The Islamic State group claimed responsibility for the truck attack that killed 84 people in Nice on France’s national holiday, the media reported on Saturday.
Amaq quoted an Islamic State security source as saying one of its ‘soldiers’ carried out Thursday’s carnage “in response to calls to target nations of coalition states that are fighting (IS)”.
Four men believed to be linked to the Tunisian who killed 84 people when he drove a truck into a Bastille Day crowd in Nice were arrested overnight Saturday, a judicial source said.
One of the men being held was arrested Friday and three others on Saturday morning, the source added.
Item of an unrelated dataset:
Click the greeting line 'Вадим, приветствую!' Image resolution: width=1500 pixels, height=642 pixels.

The driver’s estranged wife is also being held by police.
The new arrests came as French President Francois Hollande met with the head of the armed forces and ministers after calling a meeting of his top security advisors in Paris.
Mohamed Lahouaiej-Bouhlel, 31, smashed a 19-tonne truck into a mass of people as the traditional July 14 national day fireworks celebration was ending in the French Riviera city.
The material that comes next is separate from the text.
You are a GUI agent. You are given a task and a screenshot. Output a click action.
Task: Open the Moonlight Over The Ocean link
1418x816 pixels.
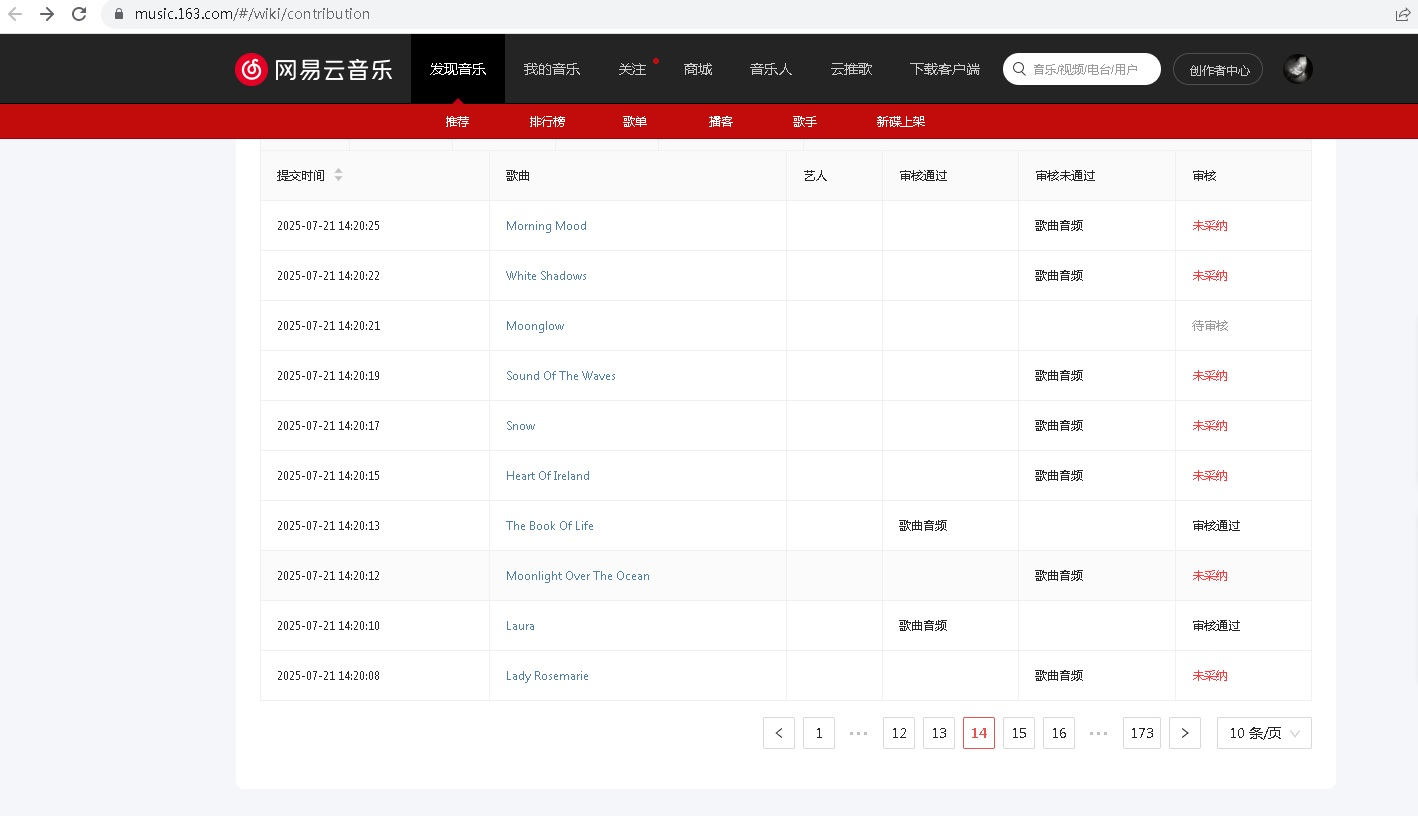point(577,576)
At least 10 children and teenagers were killed, with around 50 other children injured, some of them “hanging between life and death”, a hospital official said.
Investigators were piecing together a profile of Lahouaiej-Bouhlel, a man with a record of petty crime and domestic violence, but no known connection to terrorist groups.
Prime Minister Manuel Valls said the attacker probably had links to radical Islam, but Interior Minister Bernard Cazeneuve cautioned it was too early to make the connection.